There were 67 households, of which 13.4% had children under the age of 18 living with them, 41.8% were married couples living together, 6.0% had a male householder with no wife present, and 52.2% were non-families. 46.3% of all households were made up of individuals, and 13.5% had someone living alone who was 65 years of age or older. The average household size was 1.81 and the average family size was 2.53.

The median age in the city was 50.4 years. 13.2% of residents were under the age of 18; 8.3% were between the ages of 18 and 24; 19% were from 25 to 44; 37.2% were from 45 to 64; and 22.3% were 65 years of age or older. The gender makeup of the city was 52.9% male and 47.1% female.

===2000 census===
As of the census of 2000, there were 154 people, 76 households, and 30 families residing in the city. The population density was 563.6 PD/sqmi. There were 116 housing units at an average density of 424.6 /sqmi. The racial makeup of the city was 100.00% White.

There were 76 households, out of which 14.5% had children under the age of 18 living with them, 38.2% were married couples living together, 1.3% had a female householder with no husband present, and 60.5% were non-families. 53.9% of all households were made up of individuals, and 30.3% had someone living alone who was 65 years of age or older.
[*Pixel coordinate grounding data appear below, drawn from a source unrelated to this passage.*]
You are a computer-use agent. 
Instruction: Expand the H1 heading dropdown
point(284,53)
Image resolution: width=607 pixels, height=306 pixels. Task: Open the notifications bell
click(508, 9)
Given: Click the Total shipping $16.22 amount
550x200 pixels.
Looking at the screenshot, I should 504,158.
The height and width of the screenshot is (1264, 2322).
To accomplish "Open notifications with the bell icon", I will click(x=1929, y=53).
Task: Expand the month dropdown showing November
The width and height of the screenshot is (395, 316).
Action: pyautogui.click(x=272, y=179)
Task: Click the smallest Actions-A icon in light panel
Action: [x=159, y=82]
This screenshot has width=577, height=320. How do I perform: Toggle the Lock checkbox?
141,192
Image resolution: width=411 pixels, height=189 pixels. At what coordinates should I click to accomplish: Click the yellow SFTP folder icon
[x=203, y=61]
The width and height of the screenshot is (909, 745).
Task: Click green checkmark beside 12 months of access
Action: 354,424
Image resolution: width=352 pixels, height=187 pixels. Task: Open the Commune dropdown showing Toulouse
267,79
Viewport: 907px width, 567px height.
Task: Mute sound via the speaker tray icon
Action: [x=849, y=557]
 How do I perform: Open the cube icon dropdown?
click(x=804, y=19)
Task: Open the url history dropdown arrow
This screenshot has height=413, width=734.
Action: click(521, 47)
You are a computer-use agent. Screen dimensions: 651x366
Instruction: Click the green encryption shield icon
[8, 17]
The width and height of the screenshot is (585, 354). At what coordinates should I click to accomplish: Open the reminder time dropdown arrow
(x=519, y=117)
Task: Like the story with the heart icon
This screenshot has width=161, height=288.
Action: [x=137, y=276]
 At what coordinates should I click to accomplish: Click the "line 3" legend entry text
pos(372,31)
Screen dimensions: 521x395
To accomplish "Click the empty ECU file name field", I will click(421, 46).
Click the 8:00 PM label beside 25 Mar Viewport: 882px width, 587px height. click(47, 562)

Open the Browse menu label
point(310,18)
The average household size was 1.74 and the average family size was 2.70.

In the city, the population was spread out, with 11.0% under the age of 18, 4.5% from 18 to 24, 20.1% from 25 to 44, 25.3% from 45 to 64, and 39.0% who were 65 years of age or older. The median age was 58 years. For every 100 females, there were 100.0 males. For every 100 females age 18 and over, there were 95.7 males.

The median income for a household in the city was $20,000, and the median income for a family was $46,250. Males had a median income of $27,500 versus $13,333 for females. The per capita income for the city was $21,065. About 7.1% of families and 14.8% of the population were below the poverty line, including none of those under the age of eighteen and 24.4% of those 65 or over.

==Climate==
This climatic region is typified by large seasonal temperature differences, with warm to hot (and often humid) summers and cold (sometimes severely cold) winters. According to the Köppen Climate Classification system, Noonan has a humid continental climate, abbreviated "Dfb" on climate maps.

==Dump site==
In March 2014, news reports indicated that the town included an illegal dump of radioactive mining waste. An abandoned gas station was found to contain hundreds of "filter socks ... used to capture the solids in flowback water during hydraulic fracturing", which trap naturally-occurring radioactive debris.